# [DOCUMENT]
┌────────
Had Russia not made a US$117-million interest payment on Wednesday, March 16, it would have defaulted on its debts. But under sanctions imposed by other countries, Russia could yet default, which wouldn’t be all that surprising, says a U of G-Humber financial markets author.
Dr. George Bragues is the interim vice-provost at the University of Guelph-Humber who studies bond, currency and stock markets, and the politics of financial markets. He is also an adjunct professor in the Department of Management at the Gordon S. Lang School of Business and Economics.
What is a debt and why does Russia have one?
Bragues says for many countries, the national debt is equivalent to the government’s bond obligations.
A bond obligation is essentially a loan made by investors to entities such as governments and corporations that can later be traded among investors, he said. Bond prices fluctuate with general economic conditions and interest rates and with the perceived ability of the bond issuer to repay the loan principal and to make regular payments at stipulated times.
Bonds are one of the main ways governments can finance their activities, he said. They enable governments to access additional funds beyond tax revenue, allowing them to finance long-term public investments and to run budget deficits when necessary to manage the economy.
More payments to come
Russia has debt payments due on March 21 and 28 amounting to US$168 million. On March 31, it must pay US$359 million, and on April 4, another US$2 billion.
Sanctions imposed on Russia following its invasion of Ukraine on Feb. 24 “have significantly impaired the ability of both the government and large companies to make their scheduled bond payments,” Bragues said.
└────────
# [RECORDS SUPPLIED]
┌────────
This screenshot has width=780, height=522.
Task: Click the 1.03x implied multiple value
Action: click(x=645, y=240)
└────────
┌────────
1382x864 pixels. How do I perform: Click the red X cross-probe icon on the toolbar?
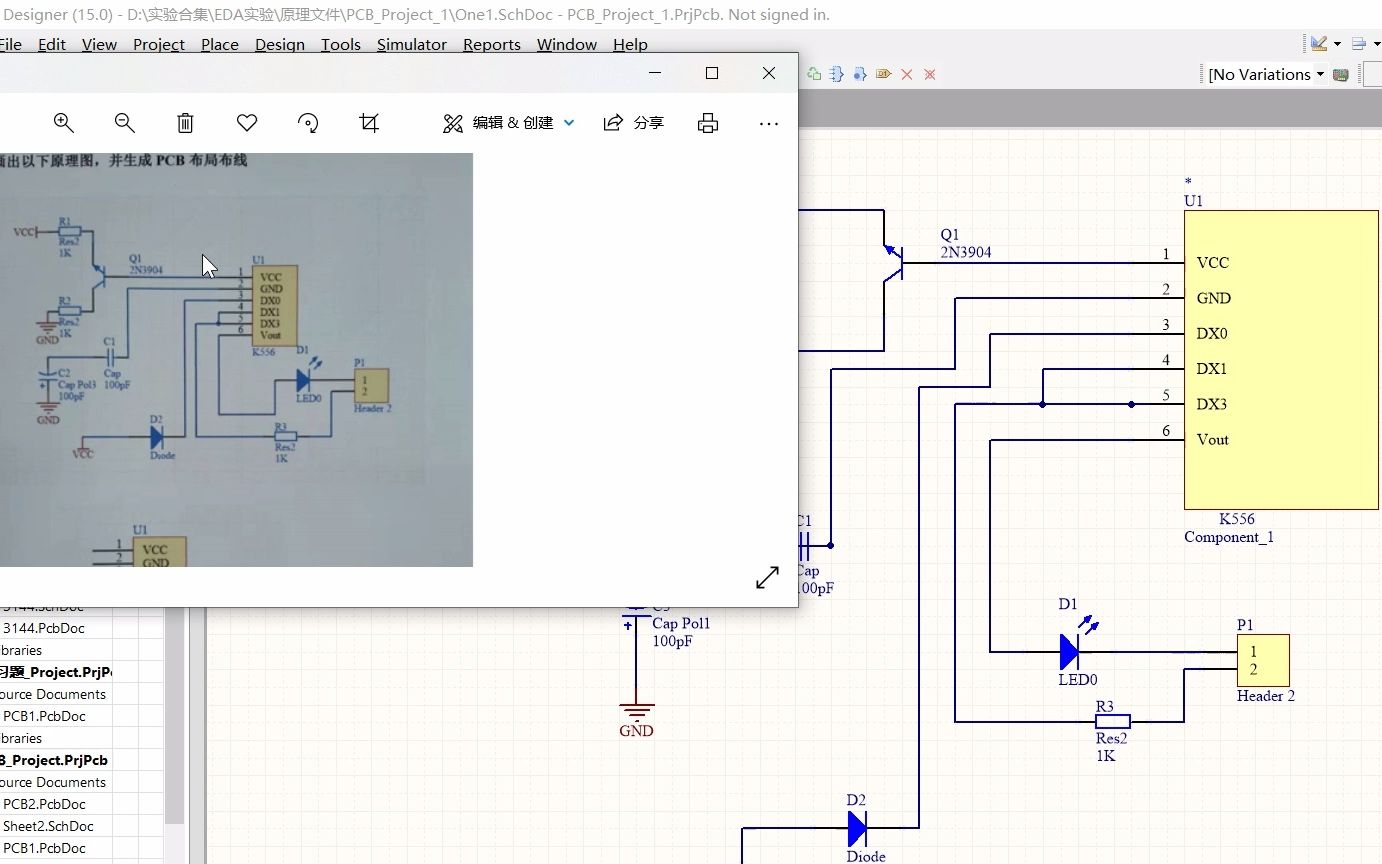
└────────
# [PROBLEMS TO SOLVE]
- a) In the Russian debt article, what amount must Russia pay on March 31?
- b) Decide whether each statement agrees with the Russian debt article. Answer yes or no, and quote the words that decide it: (i) George Bragues holds an adjunct appointment in the Department of Management. (ii) Russia invaded Ukraine on March 16. (iii) Bond prices stay the same no matter what interest rates do.
The records have no connection to the text.

# [OUTPUTS IN ORDER]
- a) US$359 million.

- b)
(i) Yes: "He is also an adjunct professor in the Department of Management at the Gordon S. Lang School of Business and Economics."
(ii) No: "its invasion of Ukraine on Feb. 24"
(iii) No: "Bond prices fluctuate with general economic conditions and interest rates"